WHAT THE TASK REQUIRES
Please repeat, exactly as written, every line from the one containing "Select the topic2 node in the data flow" through the last line of the records, both included, and leave out any pictures.

EXTRACTED DATA
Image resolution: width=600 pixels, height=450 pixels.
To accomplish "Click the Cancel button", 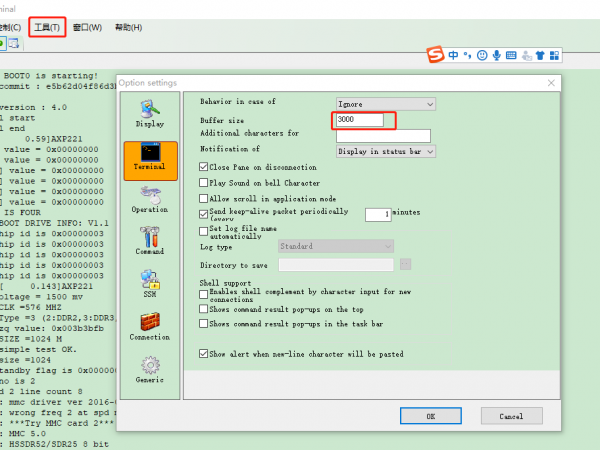I will (x=511, y=415).
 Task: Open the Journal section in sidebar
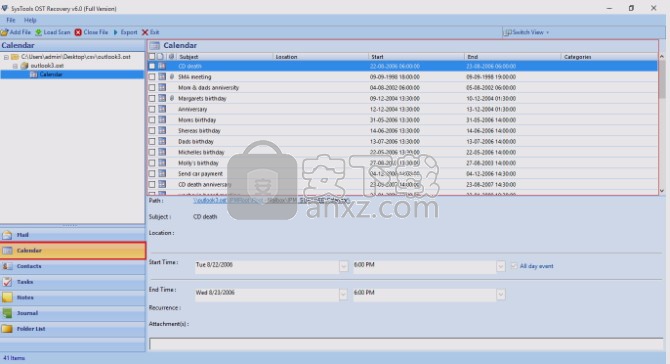[x=73, y=313]
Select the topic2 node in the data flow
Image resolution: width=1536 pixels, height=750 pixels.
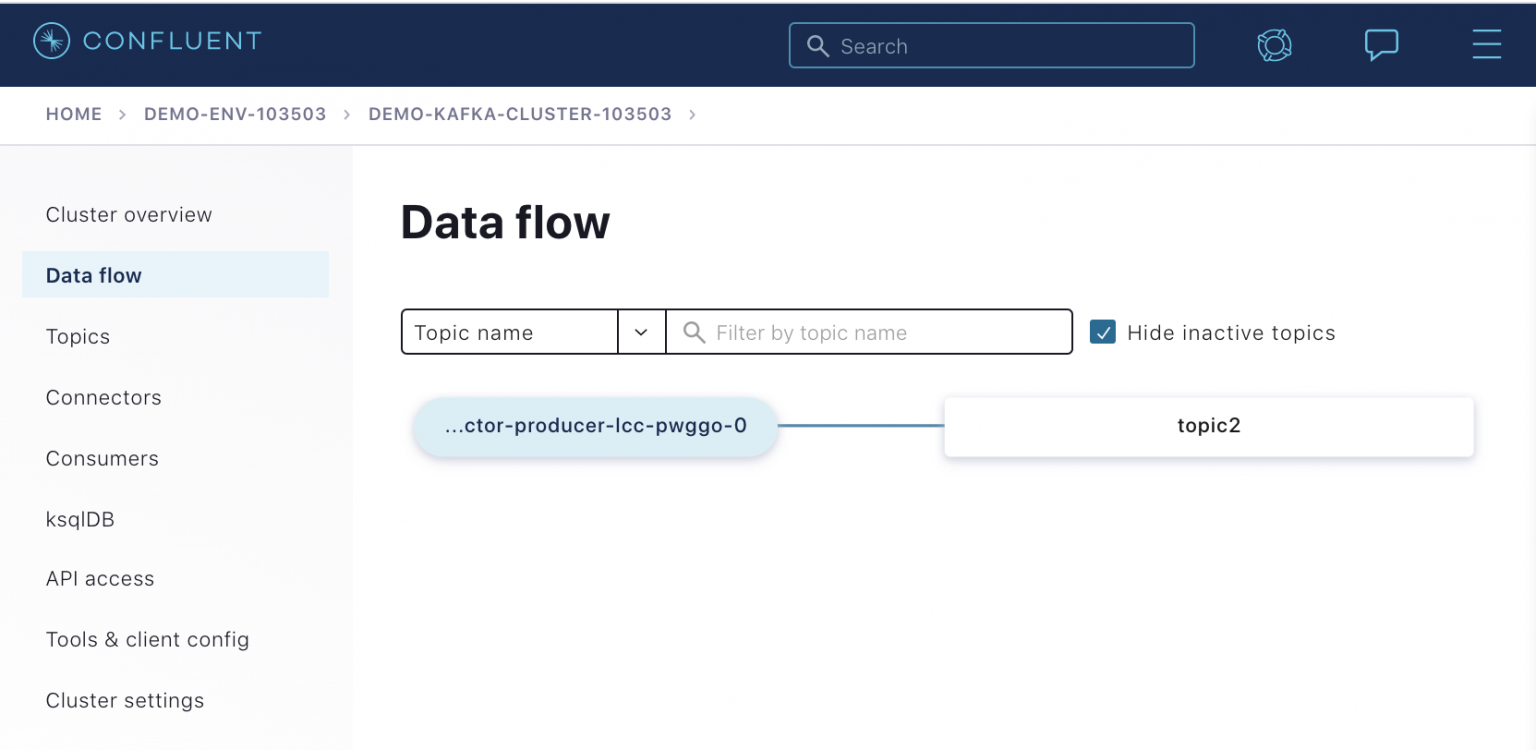coord(1208,425)
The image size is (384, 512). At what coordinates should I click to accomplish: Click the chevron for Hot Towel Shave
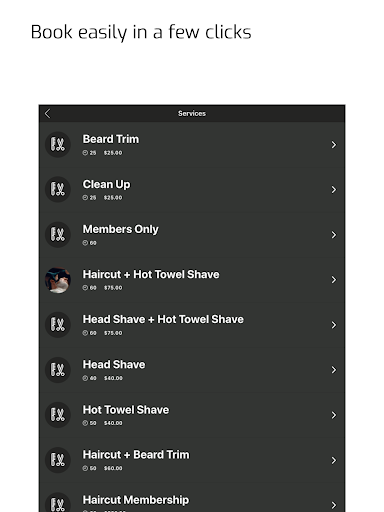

ANSWER TO THIS TASK
Select the topic2 node in the data flow
Image resolution: width=1536 pixels, height=750 pixels.
coord(1208,425)
The image size is (384, 512). At what coordinates should I click to accomplish: Click the chevron for Hot Towel Shave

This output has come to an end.